Problem description:
Your answer must be every record below, written out exactly as it appears.

Provided records:
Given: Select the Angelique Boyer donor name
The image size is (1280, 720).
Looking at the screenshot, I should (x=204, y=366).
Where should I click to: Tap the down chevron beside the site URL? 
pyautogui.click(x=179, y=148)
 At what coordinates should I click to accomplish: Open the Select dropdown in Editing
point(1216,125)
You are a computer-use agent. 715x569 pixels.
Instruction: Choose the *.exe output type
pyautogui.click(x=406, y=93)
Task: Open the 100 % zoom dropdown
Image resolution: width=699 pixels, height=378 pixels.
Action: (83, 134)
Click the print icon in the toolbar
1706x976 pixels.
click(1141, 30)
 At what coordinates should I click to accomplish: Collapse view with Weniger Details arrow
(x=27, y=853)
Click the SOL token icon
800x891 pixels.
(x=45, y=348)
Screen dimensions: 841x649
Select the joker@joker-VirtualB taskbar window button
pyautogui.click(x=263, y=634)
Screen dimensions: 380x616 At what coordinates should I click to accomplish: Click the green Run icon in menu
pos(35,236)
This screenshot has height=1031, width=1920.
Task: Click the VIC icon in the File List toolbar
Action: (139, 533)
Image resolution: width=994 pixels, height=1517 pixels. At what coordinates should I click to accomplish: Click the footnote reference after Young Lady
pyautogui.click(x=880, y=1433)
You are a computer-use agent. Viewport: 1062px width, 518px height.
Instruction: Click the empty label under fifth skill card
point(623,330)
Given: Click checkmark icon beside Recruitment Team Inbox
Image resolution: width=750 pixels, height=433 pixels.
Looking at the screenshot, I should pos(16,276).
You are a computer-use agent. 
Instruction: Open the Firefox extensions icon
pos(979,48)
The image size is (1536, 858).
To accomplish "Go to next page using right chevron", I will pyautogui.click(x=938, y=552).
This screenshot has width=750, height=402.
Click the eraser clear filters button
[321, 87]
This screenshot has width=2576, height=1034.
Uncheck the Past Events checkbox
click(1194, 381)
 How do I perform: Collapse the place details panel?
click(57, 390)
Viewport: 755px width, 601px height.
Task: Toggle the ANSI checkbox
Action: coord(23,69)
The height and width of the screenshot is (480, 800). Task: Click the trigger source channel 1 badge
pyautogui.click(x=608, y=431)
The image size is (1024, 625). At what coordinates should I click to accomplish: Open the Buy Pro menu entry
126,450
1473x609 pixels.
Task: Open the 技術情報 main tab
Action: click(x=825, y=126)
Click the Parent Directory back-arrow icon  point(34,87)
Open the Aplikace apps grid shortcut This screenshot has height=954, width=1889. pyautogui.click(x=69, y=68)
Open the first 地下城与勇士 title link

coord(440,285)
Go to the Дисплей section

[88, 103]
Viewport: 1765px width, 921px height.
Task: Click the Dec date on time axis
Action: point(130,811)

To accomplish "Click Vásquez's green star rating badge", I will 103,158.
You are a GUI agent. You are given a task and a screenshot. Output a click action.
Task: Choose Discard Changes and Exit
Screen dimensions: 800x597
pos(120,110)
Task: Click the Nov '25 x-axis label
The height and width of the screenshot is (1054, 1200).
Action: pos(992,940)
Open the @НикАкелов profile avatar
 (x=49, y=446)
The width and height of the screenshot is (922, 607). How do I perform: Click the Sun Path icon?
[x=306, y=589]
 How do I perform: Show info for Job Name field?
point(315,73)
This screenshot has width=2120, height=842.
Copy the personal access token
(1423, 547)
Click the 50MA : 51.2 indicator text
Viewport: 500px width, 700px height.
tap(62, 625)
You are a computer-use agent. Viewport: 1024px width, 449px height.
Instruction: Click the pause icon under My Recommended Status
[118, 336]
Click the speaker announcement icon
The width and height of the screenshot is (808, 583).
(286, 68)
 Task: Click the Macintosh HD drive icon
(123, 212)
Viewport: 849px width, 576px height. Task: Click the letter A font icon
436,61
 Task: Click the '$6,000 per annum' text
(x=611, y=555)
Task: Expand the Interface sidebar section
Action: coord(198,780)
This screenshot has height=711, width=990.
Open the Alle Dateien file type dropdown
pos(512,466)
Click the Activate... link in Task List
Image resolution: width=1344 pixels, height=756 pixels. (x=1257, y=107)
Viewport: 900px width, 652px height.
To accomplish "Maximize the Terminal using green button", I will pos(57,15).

Result of the exercise:
Given: Select the Angelique Boyer donor name
The image size is (1280, 720).
Looking at the screenshot, I should (x=204, y=366).
Where should I click to: Tap the down chevron beside the site URL? 
pyautogui.click(x=179, y=148)
 At what coordinates should I click to accomplish: Open the Select dropdown in Editing
point(1216,125)
You are a computer-use agent. 715x569 pixels.
Instruction: Choose the *.exe output type
pyautogui.click(x=406, y=93)
Task: Open the 100 % zoom dropdown
Image resolution: width=699 pixels, height=378 pixels.
Action: (83, 134)
Click the print icon in the toolbar
1706x976 pixels.
click(1141, 30)
 At what coordinates should I click to accomplish: Collapse view with Weniger Details arrow
(x=27, y=853)
Click the SOL token icon
800x891 pixels.
(x=45, y=348)
Screen dimensions: 841x649
Select the joker@joker-VirtualB taskbar window button
pyautogui.click(x=263, y=634)
Screen dimensions: 380x616 At what coordinates should I click to accomplish: Click the green Run icon in menu
pos(35,236)
This screenshot has height=1031, width=1920.
Task: Click the VIC icon in the File List toolbar
Action: (139, 533)
Image resolution: width=994 pixels, height=1517 pixels. At what coordinates should I click to accomplish: Click the footnote reference after Young Lady
pyautogui.click(x=880, y=1433)
You are a computer-use agent. Viewport: 1062px width, 518px height.
Instruction: Click the empty label under fifth skill card
point(623,330)
Given: Click checkmark icon beside Recruitment Team Inbox
Image resolution: width=750 pixels, height=433 pixels.
Looking at the screenshot, I should pos(16,276).
You are a computer-use agent. 
Instruction: Open the Firefox extensions icon
pos(979,48)
The image size is (1536, 858).
To accomplish "Go to next page using right chevron", I will pyautogui.click(x=938, y=552).
This screenshot has width=750, height=402.
Click the eraser clear filters button
[321, 87]
This screenshot has width=2576, height=1034.
Uncheck the Past Events checkbox
click(1194, 381)
 How do I perform: Collapse the place details panel?
click(57, 390)
Viewport: 755px width, 601px height.
Task: Toggle the ANSI checkbox
Action: coord(23,69)
The height and width of the screenshot is (480, 800). Task: Click the trigger source channel 1 badge
pyautogui.click(x=608, y=431)
The image size is (1024, 625). At what coordinates should I click to accomplish: Open the Buy Pro menu entry
126,450
1473x609 pixels.
Task: Open the 技術情報 main tab
Action: click(x=825, y=126)
Click the Parent Directory back-arrow icon  point(34,87)
Open the Aplikace apps grid shortcut This screenshot has height=954, width=1889. pyautogui.click(x=69, y=68)
Open the first 地下城与勇士 title link

coord(440,285)
Go to the Дисплей section

[88, 103]
Viewport: 1765px width, 921px height.
Task: Click the Dec date on time axis
Action: point(130,811)

To accomplish "Click Vásquez's green star rating badge", I will 103,158.
You are a GUI agent. You are given a task and a screenshot. Output a click action.
Task: Choose Discard Changes and Exit
Screen dimensions: 800x597
pos(120,110)
Task: Click the Nov '25 x-axis label
The height and width of the screenshot is (1054, 1200).
Action: pos(992,940)
Open the @НикАкелов profile avatar
 (x=49, y=446)
The width and height of the screenshot is (922, 607). How do I perform: Click the Sun Path icon?
[x=306, y=589]
 How do I perform: Show info for Job Name field?
point(315,73)
This screenshot has width=2120, height=842.
Copy the personal access token
(1423, 547)
Click the 50MA : 51.2 indicator text
Viewport: 500px width, 700px height.
tap(62, 625)
You are a computer-use agent. Viewport: 1024px width, 449px height.
Instruction: Click the pause icon under My Recommended Status
[118, 336]
Click the speaker announcement icon
The width and height of the screenshot is (808, 583).
(286, 68)
 Task: Click the Macintosh HD drive icon
(123, 212)
Viewport: 849px width, 576px height. Task: Click the letter A font icon
436,61
 Task: Click the '$6,000 per annum' text
(x=611, y=555)
Task: Expand the Interface sidebar section
Action: coord(198,780)
This screenshot has height=711, width=990.
Open the Alle Dateien file type dropdown
pos(512,466)
Click the Activate... link in Task List
Image resolution: width=1344 pixels, height=756 pixels. (x=1257, y=107)
Viewport: 900px width, 652px height.
To accomplish "Maximize the Terminal using green button", I will pos(57,15).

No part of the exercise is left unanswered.